In the listing that follows, locate the line containing "You are a computer-use" and the line containing "Instruction: Undo the last answer change". Retype exactly those two lines and every line between them, and nothing more.

[Opening Information provided section]

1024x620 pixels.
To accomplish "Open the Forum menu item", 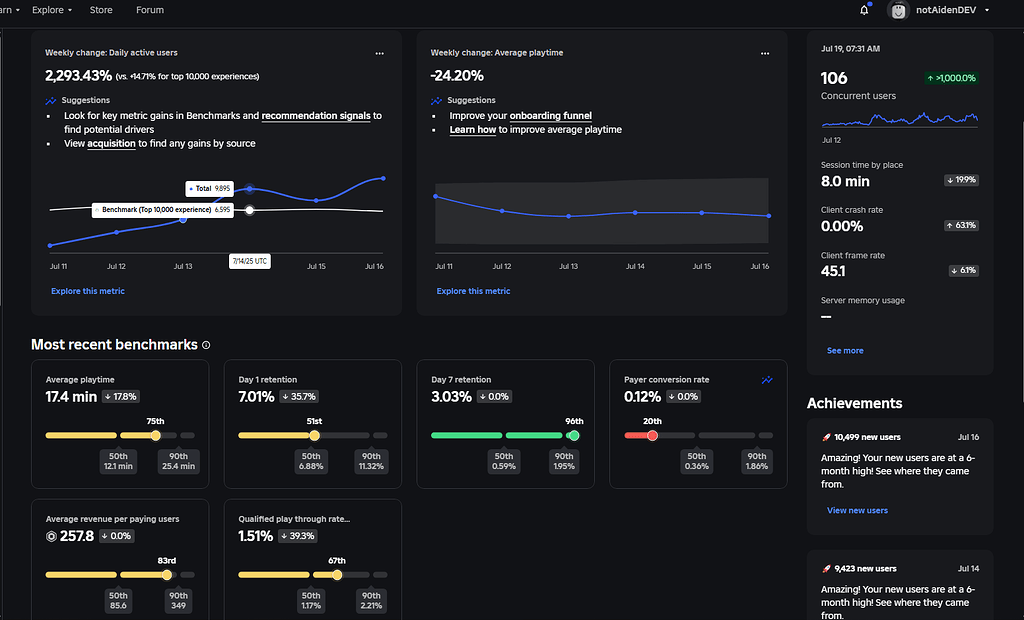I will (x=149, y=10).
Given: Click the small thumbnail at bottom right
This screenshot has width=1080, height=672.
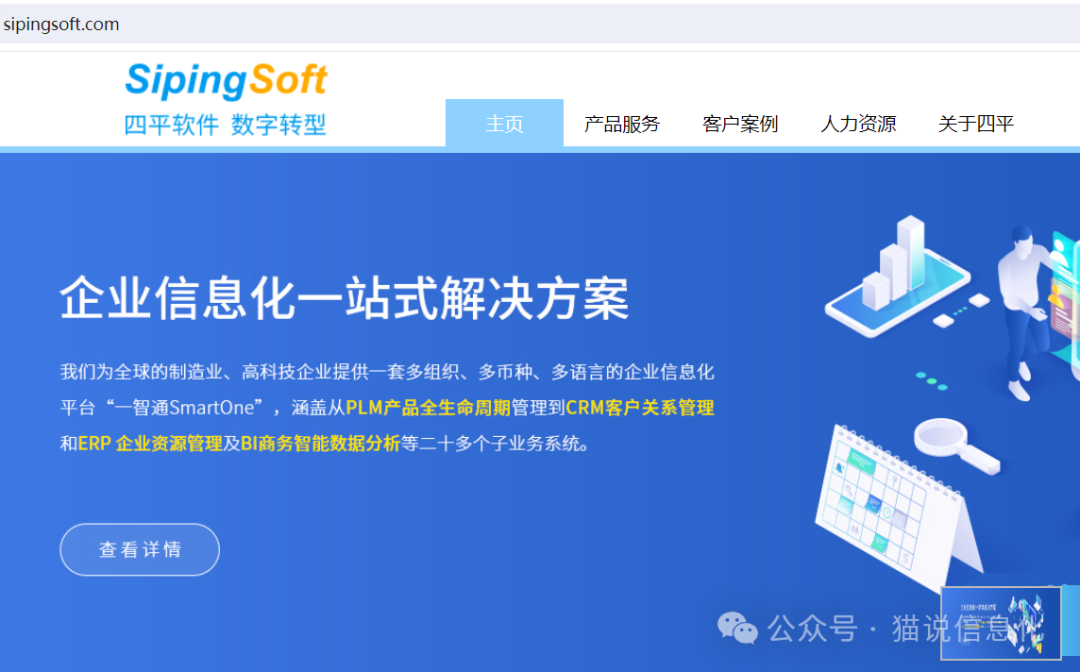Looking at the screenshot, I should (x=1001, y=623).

[Closing Information provided section]
[Opening Information provided section]

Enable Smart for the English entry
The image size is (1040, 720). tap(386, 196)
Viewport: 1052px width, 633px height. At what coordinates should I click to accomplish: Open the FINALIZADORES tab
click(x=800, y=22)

[Closing Information provided section]
[Opening Information provided section]

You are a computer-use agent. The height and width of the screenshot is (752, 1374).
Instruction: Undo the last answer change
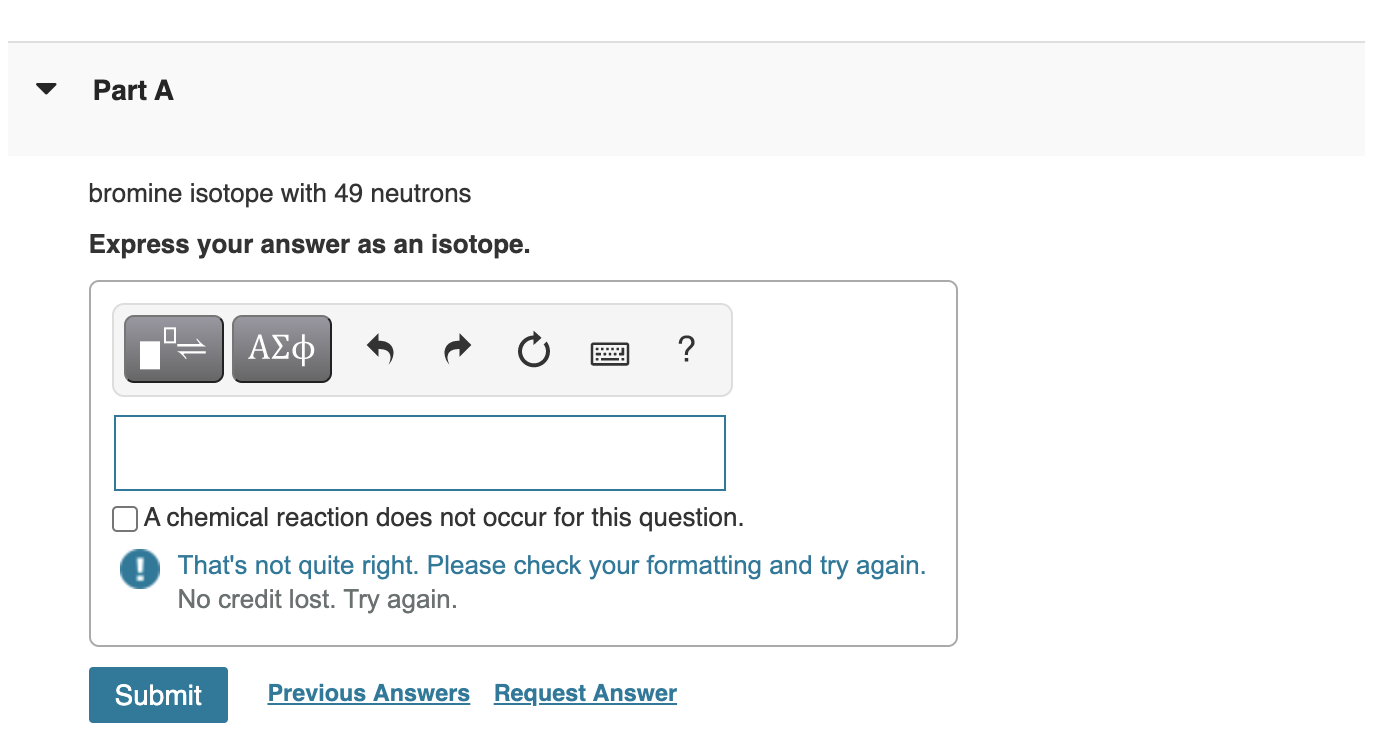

[Closing Information provided section]

— The completed task —
You are a computer-use agent. The height and width of the screenshot is (752, 1374).
Instruction: Undo the last answer change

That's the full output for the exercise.